Supplied entries section start
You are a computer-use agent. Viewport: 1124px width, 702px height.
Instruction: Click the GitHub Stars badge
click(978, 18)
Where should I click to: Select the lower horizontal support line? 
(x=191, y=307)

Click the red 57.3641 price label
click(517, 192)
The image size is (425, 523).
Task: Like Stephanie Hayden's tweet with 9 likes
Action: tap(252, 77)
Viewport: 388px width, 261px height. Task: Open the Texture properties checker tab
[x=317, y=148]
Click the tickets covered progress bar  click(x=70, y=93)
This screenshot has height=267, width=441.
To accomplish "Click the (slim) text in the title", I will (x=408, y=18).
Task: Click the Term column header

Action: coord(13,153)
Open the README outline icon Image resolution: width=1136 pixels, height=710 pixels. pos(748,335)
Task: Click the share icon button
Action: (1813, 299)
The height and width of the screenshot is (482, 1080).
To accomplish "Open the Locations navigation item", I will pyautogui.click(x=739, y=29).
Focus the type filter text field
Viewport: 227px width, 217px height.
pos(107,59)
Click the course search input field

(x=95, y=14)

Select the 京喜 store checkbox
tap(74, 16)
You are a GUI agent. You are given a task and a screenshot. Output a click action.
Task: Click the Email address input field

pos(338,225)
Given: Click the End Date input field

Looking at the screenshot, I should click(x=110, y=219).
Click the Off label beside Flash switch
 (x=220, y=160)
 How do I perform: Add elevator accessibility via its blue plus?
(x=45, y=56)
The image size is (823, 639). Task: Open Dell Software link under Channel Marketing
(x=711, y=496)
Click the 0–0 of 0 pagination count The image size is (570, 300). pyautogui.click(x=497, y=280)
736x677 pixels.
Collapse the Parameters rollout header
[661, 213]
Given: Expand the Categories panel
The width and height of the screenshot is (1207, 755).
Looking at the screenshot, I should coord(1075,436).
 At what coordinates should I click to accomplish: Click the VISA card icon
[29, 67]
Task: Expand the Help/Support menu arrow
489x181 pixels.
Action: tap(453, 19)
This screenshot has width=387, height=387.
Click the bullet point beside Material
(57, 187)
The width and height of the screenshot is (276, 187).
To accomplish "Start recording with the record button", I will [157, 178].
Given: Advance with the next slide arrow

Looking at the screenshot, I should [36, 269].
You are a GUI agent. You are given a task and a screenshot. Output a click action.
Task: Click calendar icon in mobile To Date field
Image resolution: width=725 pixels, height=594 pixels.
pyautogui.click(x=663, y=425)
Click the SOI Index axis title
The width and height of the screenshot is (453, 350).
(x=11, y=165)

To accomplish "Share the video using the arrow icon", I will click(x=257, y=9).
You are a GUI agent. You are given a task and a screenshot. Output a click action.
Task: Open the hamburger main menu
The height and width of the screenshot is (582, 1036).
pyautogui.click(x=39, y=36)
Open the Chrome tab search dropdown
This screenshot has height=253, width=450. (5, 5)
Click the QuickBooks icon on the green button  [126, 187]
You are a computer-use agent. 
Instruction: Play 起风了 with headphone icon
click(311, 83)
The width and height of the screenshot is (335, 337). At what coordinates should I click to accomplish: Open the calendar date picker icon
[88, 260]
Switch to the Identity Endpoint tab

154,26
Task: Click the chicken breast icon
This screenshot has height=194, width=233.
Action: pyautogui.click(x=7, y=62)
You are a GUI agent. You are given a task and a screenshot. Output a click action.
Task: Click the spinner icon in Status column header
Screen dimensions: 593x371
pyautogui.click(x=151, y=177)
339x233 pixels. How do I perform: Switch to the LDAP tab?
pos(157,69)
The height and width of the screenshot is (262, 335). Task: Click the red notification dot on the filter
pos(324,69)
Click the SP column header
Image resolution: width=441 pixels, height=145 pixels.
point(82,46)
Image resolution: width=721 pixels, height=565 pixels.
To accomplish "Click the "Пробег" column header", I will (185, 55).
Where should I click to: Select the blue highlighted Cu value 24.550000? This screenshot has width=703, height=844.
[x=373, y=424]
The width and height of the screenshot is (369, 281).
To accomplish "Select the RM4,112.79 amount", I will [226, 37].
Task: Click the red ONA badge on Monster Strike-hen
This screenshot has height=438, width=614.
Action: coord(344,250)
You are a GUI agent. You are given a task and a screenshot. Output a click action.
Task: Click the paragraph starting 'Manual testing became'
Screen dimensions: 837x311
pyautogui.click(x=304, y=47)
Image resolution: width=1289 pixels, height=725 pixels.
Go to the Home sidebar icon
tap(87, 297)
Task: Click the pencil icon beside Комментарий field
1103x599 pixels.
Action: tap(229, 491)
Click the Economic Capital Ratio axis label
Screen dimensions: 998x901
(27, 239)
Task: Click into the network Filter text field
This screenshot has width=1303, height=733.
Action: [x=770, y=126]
Supplied entries section end
## What to produce
Read the entries and show each line that mentions "will".

## Exercise output
To accomplish "Click the (slim) text in the title", I will (x=408, y=18).
To accomplish "Open the Locations navigation item", I will pyautogui.click(x=739, y=29).
To accomplish "Start recording with the record button", I will [157, 178].
To accomplish "Share the video using the arrow icon", I will click(x=257, y=9).
To accomplish "Click the "Пробег" column header", I will (185, 55).
To accomplish "Select the RM4,112.79 amount", I will [226, 37].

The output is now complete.